If you’re wondering how your FICO Score compares with others in your age bracket, the data below may help. As you can see, wisdom and correlating and higher FICO Scores seem to come with age. Most U.S. consumers under the age of 30 have an average FICO Score of less than 621. Similarly, most consumers under 49 fall into that same FICO range as well.
U.S. Population Divided by FICO Score Ranges
|Age||>621||621 - 680||681 - 720||721 -780||>780|
|30 - 39||41%||18%||10%||19%||12%|
|40 - 49||34%||17%||10%||18%||21%|
|50 - 59||25%||16%||10%||19%||30%|
What is a good FICO Score?
Generally speaking, a FICO Score of 669 or higher is considered a Good credit score. Consumers with a score of 740 or above will get the lowest rates when borrowing money and, depending on the state of residence, may also get the best insurance rates.
How long does it take to move from one credit tier to another?
If you’re thinking about taking actions to improve your credit score, it can be helpful to understand how long, on average, it takes to move from one credit range to another. According to results of a Credit Sesame survey, the fastest move is from average Good to Excellent credit at seven months. It takes a bit longer to move from Fair to Good credit, topping out at 14 months (on average). Of course, if your credit score is on the border of two ranges, then it’s much quicker to jump into the next range.
Average Time to Move from One Credit Range to Another
|Credit Score Range (Start)||Credit Score Range (End)||Average Time Taken|
|Poor Credit Score||Fair Credit Score||8 Months|
|Fair Credit Score||Good Credit Score||14 Months|
|Good Credit Score||Excellent Credit Score||7 Months|
These numbers are dependent on many factors. One of the reasons why the average length is longer for those with Fair credit is because items found on credit reports may not be such that have quick resolutions.

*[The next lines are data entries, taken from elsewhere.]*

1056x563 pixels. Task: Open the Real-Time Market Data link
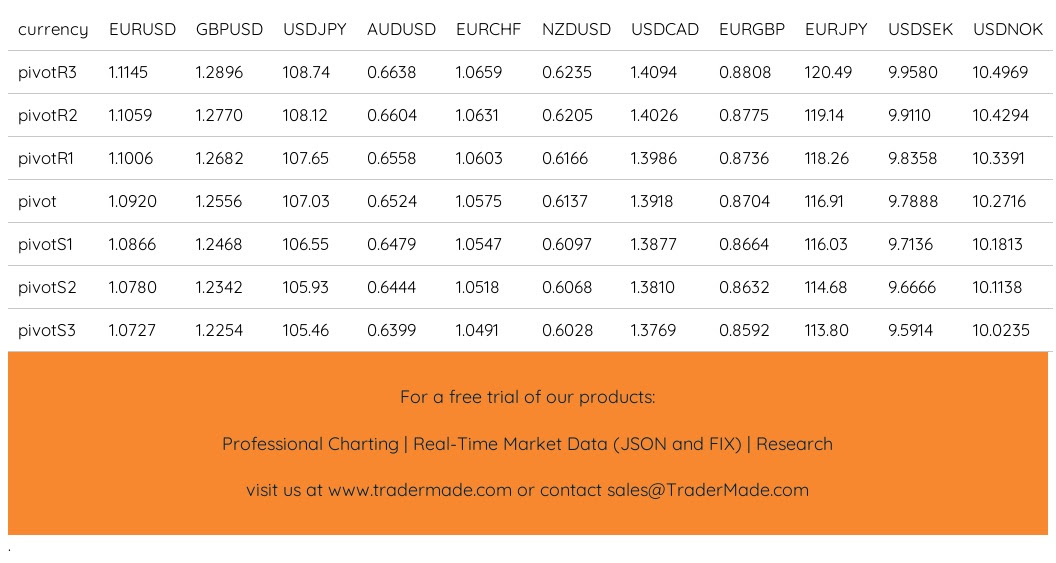point(578,444)
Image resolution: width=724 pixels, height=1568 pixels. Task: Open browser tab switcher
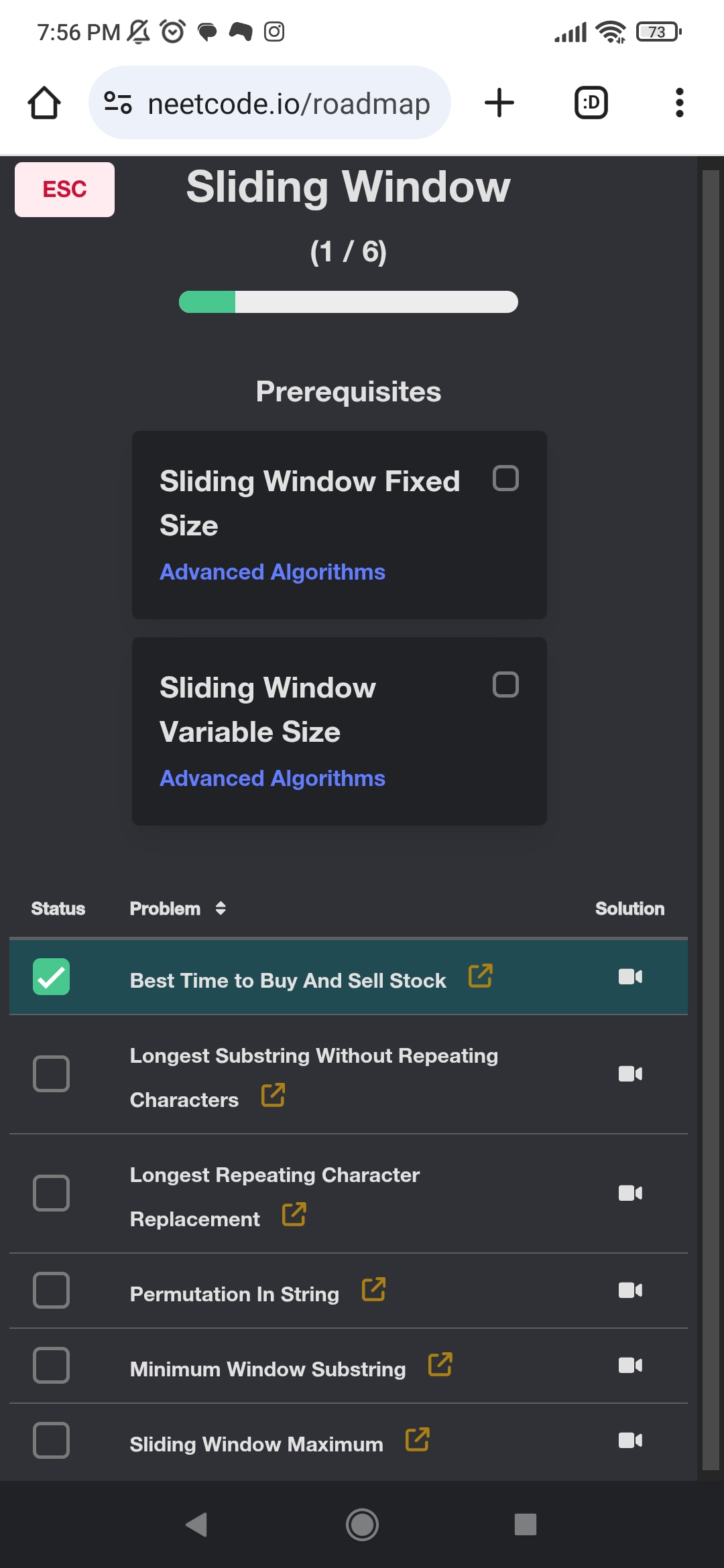pos(591,103)
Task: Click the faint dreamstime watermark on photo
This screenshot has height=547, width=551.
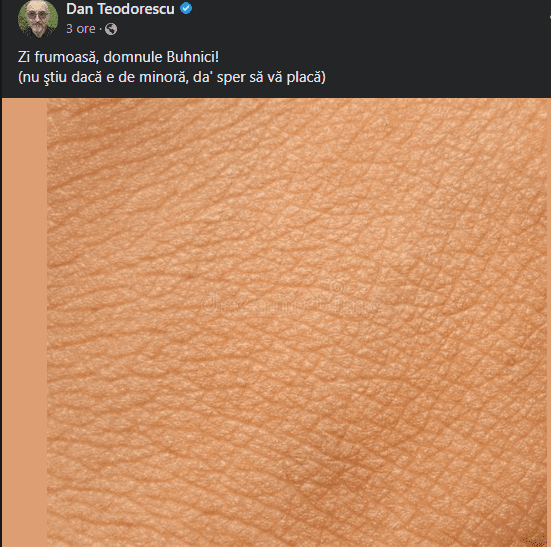Action: click(292, 306)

If you have Good credit, then you are already on the way towards improving, and so by changing tactics a small bit can show a dramatic improvement, which may not be possible with lower credit scores.
Benefits of learning about your FICO Score
To recap, your FICO Score gives potential lenders an idea of your creditworthiness. By learning about your FICO Score and all of the factors that contribute to it, you will be better prepared to make sound decisions with your credit.
TLDR; what’s a FICO score and why does it matter?
Creditors and lenders use credit scores to help them both evaluate prospective customers and better manage their current customer base. Understanding your credit score will help you build better credit, which can help you save money by getting the best rates and terms on a loan or a credit card.